___ Task inputs

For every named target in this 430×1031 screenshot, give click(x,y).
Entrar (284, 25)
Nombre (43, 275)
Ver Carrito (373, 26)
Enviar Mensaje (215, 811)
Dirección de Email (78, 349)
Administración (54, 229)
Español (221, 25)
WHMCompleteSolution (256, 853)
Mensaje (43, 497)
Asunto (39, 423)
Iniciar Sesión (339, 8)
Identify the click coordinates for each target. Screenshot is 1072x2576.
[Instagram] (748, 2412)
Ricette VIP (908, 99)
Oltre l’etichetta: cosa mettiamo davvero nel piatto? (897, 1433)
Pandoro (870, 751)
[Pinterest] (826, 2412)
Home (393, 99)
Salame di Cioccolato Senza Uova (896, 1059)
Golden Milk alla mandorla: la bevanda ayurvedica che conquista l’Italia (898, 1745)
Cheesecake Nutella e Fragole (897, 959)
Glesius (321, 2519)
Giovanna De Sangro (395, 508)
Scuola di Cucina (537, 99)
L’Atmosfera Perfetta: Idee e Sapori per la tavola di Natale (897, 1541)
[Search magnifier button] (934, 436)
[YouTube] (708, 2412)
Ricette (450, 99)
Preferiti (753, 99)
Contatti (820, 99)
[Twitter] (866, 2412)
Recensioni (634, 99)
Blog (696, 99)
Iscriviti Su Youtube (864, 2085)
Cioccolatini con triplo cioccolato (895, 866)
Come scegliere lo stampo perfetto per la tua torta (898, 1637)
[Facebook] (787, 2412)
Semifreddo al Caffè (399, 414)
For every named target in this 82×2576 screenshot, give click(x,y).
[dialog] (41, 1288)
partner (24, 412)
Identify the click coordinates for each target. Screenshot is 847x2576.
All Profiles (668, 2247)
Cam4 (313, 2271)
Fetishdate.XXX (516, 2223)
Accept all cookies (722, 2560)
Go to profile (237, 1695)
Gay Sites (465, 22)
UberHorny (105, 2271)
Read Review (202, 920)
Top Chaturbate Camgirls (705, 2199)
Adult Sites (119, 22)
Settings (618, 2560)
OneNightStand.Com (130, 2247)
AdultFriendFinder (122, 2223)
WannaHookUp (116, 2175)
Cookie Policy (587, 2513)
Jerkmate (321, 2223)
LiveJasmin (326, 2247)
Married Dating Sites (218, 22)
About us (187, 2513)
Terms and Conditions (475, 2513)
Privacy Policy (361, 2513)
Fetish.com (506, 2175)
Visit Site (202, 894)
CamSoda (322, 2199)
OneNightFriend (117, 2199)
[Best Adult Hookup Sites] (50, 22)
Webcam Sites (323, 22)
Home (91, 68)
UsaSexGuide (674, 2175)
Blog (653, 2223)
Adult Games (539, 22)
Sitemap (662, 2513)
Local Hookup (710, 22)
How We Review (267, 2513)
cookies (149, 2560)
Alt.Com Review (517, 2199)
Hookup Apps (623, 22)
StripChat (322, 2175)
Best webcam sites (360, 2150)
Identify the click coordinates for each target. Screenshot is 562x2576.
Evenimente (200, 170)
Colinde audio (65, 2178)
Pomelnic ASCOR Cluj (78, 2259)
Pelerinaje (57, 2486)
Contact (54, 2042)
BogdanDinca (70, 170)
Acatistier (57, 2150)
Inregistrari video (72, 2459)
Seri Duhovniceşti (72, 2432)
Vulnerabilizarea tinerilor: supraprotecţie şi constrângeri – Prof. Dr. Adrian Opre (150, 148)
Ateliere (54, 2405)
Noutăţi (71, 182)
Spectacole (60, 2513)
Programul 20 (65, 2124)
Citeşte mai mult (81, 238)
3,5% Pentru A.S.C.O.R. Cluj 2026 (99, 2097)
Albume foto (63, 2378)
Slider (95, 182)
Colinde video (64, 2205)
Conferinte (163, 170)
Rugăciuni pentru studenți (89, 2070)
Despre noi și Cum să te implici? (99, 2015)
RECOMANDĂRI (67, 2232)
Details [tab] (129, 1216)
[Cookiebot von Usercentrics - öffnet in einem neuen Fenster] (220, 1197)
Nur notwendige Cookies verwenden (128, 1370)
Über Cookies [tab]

______

## Exercise prompt
Exactly as written, restate every record in the listing.

## Reply to the task
For every named target in this 430×1031 screenshot, give click(x,y).
Entrar (284, 25)
Nombre (43, 275)
Ver Carrito (373, 26)
Enviar Mensaje (215, 811)
Dirección de Email (78, 349)
Administración (54, 229)
Español (221, 25)
WHMCompleteSolution (256, 853)
Mensaje (43, 497)
Asunto (39, 423)
Iniciar Sesión (339, 8)
Identify the click coordinates for each target. Screenshot is 1072x2576.
[Instagram] (748, 2412)
Ricette VIP (908, 99)
Oltre l’etichetta: cosa mettiamo davvero nel piatto? (897, 1433)
Pandoro (870, 751)
[Pinterest] (826, 2412)
Home (393, 99)
Salame di Cioccolato Senza Uova (896, 1059)
Golden Milk alla mandorla: la bevanda ayurvedica che conquista l’Italia (898, 1745)
Cheesecake Nutella e Fragole (897, 959)
Glesius (321, 2519)
Giovanna De Sangro (395, 508)
Scuola di Cucina (537, 99)
L’Atmosfera Perfetta: Idee e Sapori per la tavola di Natale (897, 1541)
[Search magnifier button] (934, 436)
[YouTube] (708, 2412)
Ricette (450, 99)
Preferiti (753, 99)
Contatti (820, 99)
[Twitter] (866, 2412)
Recensioni (634, 99)
Blog (696, 99)
Iscriviti Su Youtube (864, 2085)
Cioccolatini con triplo cioccolato (895, 866)
Come scegliere lo stampo perfetto per la tua torta (898, 1637)
[Facebook] (787, 2412)
Semifreddo al Caffè (399, 414)
For every named target in this 82×2576 screenshot, give click(x,y).
[dialog] (41, 1288)
partner (24, 412)
Identify the click coordinates for each target. Screenshot is 847x2576.
All Profiles (668, 2247)
Cam4 (313, 2271)
Fetishdate.XXX (516, 2223)
Accept all cookies (722, 2560)
Go to profile (237, 1695)
Gay Sites (465, 22)
UberHorny (105, 2271)
Read Review (202, 920)
Top Chaturbate Camgirls (705, 2199)
Adult Sites (119, 22)
Settings (618, 2560)
OneNightStand.Com (130, 2247)
AdultFriendFinder (122, 2223)
WannaHookUp (116, 2175)
Cookie Policy (587, 2513)
Jerkmate (321, 2223)
LiveJasmin (326, 2247)
Married Dating Sites (218, 22)
About us (187, 2513)
Terms and Conditions (475, 2513)
Privacy Policy (361, 2513)
Fetish.com (506, 2175)
Visit Site (202, 894)
CamSoda (322, 2199)
OneNightFriend (117, 2199)
[Best Adult Hookup Sites] (50, 22)
Webcam Sites (323, 22)
Home (91, 68)
UsaSexGuide (674, 2175)
Blog (653, 2223)
Adult Games (539, 22)
Sitemap (662, 2513)
Local Hookup (710, 22)
How We Review (267, 2513)
cookies (149, 2560)
Alt.Com Review (517, 2199)
Hookup Apps (623, 22)
StripChat (322, 2175)
Best webcam sites (360, 2150)
Identify the click coordinates for each target. Screenshot is 562x2576.
Evenimente (200, 170)
Colinde audio (65, 2178)
Pomelnic ASCOR Cluj (78, 2259)
Pelerinaje (57, 2486)
Contact (54, 2042)
BogdanDinca (70, 170)
Acatistier (57, 2150)
Inregistrari video (72, 2459)
Seri Duhovniceşti (72, 2432)
Vulnerabilizarea tinerilor: supraprotecţie şi constrângeri – Prof. Dr. Adrian Opre (150, 148)
Ateliere (54, 2405)
Noutăţi (71, 182)
Spectacole (60, 2513)
Programul 20 (65, 2124)
Citeşte mai mult (81, 238)
3,5% Pentru A.S.C.O.R. Cluj 2026 (99, 2097)
Albume foto (63, 2378)
Slider (95, 182)
Colinde video (64, 2205)
Conferinte (163, 170)
Rugăciuni pentru studenți (89, 2070)
Despre noi și Cum să te implici? (99, 2015)
RECOMANDĂRI (67, 2232)
Details [tab] (129, 1216)
[Cookiebot von Usercentrics - öffnet in einem neuen Fenster] (220, 1197)
Nur notwendige Cookies verwenden (128, 1370)
Über Cookies [tab]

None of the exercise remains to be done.